Mais pourquoi cette relation peut-elle être si forte ? « Parce qu’elle se noue en des temps immémoriaux, précise Françoise Peille, psychologue clinicienne et auteure de Frères et Sœurs, chacun cherche sa place (Hachette Pratique, 2011).

Il y a, dans les fratries biologiques, l’expérience fondamentale d’être issus d’un même ventre, lieu archaïque de constitution du lien fraternel. Frères et sœurs se représentent, dans le fantasme, comme autant de morceaux d’un même corps, confortés en cela par leurs ressemblances physiques dont souvent ils s’enorgueillissent – ou leurs parents pour eux. »

« Nous étions fiers d’être les frangins R., se remémore Renaud, 51 ans. On se déplaçait dans la camionnette rouge de mon père, tous les six à l’arrière, deux garçons et quatre filles du même moule.

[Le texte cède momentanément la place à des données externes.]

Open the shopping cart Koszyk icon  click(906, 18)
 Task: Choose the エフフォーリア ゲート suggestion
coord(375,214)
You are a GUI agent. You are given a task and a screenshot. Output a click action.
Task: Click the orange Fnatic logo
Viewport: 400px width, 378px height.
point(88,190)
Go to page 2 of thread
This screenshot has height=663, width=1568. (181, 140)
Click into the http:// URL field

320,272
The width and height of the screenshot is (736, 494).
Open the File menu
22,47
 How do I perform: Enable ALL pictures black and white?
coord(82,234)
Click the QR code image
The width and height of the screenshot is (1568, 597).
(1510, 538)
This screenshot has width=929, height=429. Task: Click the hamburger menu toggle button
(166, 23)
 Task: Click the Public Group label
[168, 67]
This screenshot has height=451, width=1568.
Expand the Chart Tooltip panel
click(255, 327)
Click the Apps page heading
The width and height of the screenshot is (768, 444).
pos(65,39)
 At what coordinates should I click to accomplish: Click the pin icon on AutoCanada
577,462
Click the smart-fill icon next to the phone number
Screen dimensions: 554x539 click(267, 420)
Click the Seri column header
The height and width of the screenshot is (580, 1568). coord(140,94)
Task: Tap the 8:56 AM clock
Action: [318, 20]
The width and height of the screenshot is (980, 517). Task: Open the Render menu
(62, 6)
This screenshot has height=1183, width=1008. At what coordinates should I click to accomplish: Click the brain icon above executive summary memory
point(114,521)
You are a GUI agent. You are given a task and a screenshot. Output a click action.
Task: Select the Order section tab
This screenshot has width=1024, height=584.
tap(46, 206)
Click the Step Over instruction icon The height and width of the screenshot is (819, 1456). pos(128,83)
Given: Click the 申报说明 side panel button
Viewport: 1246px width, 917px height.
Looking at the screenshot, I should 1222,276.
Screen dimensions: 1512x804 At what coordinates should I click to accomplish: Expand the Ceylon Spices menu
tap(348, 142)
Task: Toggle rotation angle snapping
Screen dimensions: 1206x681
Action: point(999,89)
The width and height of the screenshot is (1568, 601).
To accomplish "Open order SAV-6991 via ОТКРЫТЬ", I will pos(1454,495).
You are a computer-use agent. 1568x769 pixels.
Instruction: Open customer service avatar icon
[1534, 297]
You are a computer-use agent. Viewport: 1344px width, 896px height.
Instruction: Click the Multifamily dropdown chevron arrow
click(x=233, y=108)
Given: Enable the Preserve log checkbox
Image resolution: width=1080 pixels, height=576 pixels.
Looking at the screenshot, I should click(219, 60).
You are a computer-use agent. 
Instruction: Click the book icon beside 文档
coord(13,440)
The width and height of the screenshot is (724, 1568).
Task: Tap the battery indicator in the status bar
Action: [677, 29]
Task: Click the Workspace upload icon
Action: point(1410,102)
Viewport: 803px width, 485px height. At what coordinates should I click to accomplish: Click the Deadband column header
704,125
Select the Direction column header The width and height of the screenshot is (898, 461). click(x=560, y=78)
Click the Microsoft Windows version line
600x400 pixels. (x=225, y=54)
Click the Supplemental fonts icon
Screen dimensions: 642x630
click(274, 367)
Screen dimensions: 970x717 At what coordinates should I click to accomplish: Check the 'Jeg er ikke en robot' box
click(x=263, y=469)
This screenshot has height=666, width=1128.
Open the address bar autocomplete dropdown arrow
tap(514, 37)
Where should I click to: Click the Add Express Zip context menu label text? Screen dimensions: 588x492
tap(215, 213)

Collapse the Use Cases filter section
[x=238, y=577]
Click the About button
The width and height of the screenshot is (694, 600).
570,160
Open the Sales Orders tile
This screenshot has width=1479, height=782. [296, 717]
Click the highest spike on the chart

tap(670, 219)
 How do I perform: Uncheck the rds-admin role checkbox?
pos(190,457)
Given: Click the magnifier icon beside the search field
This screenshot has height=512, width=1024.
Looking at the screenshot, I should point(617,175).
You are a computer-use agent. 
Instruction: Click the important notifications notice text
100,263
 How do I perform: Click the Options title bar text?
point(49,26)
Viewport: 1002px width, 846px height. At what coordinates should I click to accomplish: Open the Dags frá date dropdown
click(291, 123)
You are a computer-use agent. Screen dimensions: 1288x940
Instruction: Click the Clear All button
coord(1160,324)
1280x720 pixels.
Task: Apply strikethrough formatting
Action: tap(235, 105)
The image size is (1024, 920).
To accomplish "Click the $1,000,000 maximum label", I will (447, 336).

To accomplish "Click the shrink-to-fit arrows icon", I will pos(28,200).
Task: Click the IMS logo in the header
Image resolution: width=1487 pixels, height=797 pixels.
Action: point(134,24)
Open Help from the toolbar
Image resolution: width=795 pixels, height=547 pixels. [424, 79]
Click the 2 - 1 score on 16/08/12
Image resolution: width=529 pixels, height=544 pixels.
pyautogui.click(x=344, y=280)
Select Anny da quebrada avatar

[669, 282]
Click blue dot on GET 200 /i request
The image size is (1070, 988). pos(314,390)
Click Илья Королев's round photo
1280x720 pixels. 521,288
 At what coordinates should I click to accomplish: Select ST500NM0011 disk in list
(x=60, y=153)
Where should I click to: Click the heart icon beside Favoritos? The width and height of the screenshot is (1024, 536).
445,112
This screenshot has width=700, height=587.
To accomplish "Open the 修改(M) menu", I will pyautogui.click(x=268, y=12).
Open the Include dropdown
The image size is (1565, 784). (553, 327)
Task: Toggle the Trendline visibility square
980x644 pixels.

Ça faisait sensation. »

Si la fratrie imprègne les couches profondes de notre identité, constituant le socle de notre narcissisme, les relations entre frères et sœurs ne se vivent cependant pas dans la belle harmonie qu’évoque le terme de fraternité, tant s’en faut. « Je ne sais pas pourquoi nous admettons d’avance qu’elles doivent être affectueuses, déclarait Freud dans L’Interprétation des rêves.

Nous connaissons tous des frères ennemis, et nous avons souvent constaté que l’inimitié était apparue dans l’enfance ou durait depuis toujours. Bien des adultes, qui aujourd’hui aiment tendrement leurs frères et sœurs, ont vécu avec eux dans leur enfance sur un pied de guerre continuel. »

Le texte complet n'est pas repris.